*COMPLETE THE FOLLOWING*:
[A] From the race-day interview, output the passage starting at "For the Empire" and ending at "soon be over!", copied word for word.
[B] In the race-day interview, which part of the Empire State Building race does the runner call the most stressful?
[C] Take the race-day interview further, continuing on from its last sentence.

*DOCUMENT EXCERPT*:
########################################

The night before the race I like to have rice with some protein and vegetables – minimal sauces and flavouring so as not to upset my stomach or give me a “heavy” feeling.  In the morning, some simple carbohydrate – bread and peanut butter – at least 3 hours before, and then a power bar, some coffee and a gel closer to the race time.  The races, while intense, are not long so it’s not necessary to carb-load or anything.

Do you have any superstitions around race day?

I don’t really have superstitions because I think my training and preparation for the race is enough and the outcome of the race is not dependent on whether or not I wore something “lucky”. But I do like to set out a program/timetable for each race day (such as when I will wake up, eat, start warming up etc).  The timing for things may vary each race depending on race logistics (ie start time, where you can warm up, what time you have to check in, etc) so the night before the race I will write out my timing for everything so on race day I don’t have to think too much and I know I won’t forget anything.

What’s the hardest part of the race for you?

For the Empire State Building race, the start is the most stressful for me – it is a mass start and can get quite pushy, and after being smashed into the wall in 2009 I get very nervous about something like that happening again.  The middle section (floors 30 to 60) can make or break your race as you are trying to maintain your speed and rhythm, while still ensuring you have enough left to finish the race strongly.  The last 10 floors is probably the toughest physically, because you are really hurting, but unlike the middle sections, it is a bit easier mentally because you know the pain will soon be over!

This event isn’t just about physical endurance but mental strength too, how do you keep motivated? 

Mental strength is incredibly important – the race is so demanding physically, so you have to use your mental strength to overcome the constant message from your body telling you it wants to stop and take a break.  I love this challenge and when things get tough I try to deflect from the physical discomfort by focusing on my technique and keeping a rhythm in the stairs.

########################################

(Items from a dataset)
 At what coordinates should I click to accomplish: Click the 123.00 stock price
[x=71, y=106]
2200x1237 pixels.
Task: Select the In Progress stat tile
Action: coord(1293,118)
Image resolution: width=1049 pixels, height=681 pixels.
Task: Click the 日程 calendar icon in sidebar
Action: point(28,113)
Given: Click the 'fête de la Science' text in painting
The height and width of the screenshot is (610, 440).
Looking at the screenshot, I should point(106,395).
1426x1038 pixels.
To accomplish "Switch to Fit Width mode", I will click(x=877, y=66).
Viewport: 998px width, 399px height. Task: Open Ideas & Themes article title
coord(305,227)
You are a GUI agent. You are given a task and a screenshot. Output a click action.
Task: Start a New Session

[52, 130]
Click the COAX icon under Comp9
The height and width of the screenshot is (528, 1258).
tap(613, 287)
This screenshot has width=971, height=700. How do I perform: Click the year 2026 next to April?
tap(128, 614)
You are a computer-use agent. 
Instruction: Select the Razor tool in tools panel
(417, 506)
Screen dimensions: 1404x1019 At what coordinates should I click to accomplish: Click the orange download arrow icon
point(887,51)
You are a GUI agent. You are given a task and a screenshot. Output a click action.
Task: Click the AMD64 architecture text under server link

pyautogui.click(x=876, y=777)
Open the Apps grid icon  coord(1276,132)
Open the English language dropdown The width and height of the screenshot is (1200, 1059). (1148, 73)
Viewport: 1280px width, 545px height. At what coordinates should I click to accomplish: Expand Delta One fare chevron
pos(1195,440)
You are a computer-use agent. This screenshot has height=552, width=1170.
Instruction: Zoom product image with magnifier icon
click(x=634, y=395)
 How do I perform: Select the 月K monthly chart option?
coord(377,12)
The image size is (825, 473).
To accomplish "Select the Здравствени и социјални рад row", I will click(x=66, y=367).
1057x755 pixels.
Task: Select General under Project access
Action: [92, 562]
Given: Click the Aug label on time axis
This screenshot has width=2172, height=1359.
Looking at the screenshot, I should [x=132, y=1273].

########################################

*ANSWERS TO THE TASKS*:
[A]
For the Empire State Building race, the start is the most stressful for me – it is a mass start and can get quite pushy, and after being smashed into the wall in 2009 I get very nervous about something like that happening again.  The middle section (floors 30 to 60) can make or break your race as you are trying to maintain your speed and rhythm, while still ensuring you have enough left to finish the race strongly.  The last 10 floors is probably the toughest physically, because you are really hurting, but unlike the middle sections, it is a bit easier mentally because you know the pain will soon be over!

[B] The start, because it is a mass start that can get quite pushy.

[C]
Looking back, did you ever see yourself getting into something like this – or being so successful at it? 

I had been a track athlete for 20+ years and after competing in the 2006 Commonwealth Games, I retired from the track to focus on my career.  I wanted to stay fit but I found it harder to be motivated to train without a specific goal to work towards, so it was fun to find a new challenge to focus on.  I didn’t really think it would turn into the kind of sport it is today where I am now traveling most of the year running up some of the world’s tallest and most iconic buildings – it’s a bit surreal, the races are tough, but there’s a great community of athletes so it’s a very positive experience.  I love the challenge of each race – you’re really competing against the building, rather than other competitors….and I have become obsessed with skyscrapers!

Are you doing it for a reason? (e.g. a charity or personal goal)

It’s more for personal reasons, although most races have a charity focus and support some fantastic organisations.  I love being fit and healthy, I love training to achieve a goal, I love challenging myself, and I love to travel, so it’s really the perfect sport for me!

What’s your next goal? 

I would like to win another Vertical World Circuit crown and also finish the year as the number 1 ranked tower runner in the world – for the 8th straight year.  Despite age not really being on my side, I am still striving to improve and I’m constantly working on training and strength activities that might help me go faster.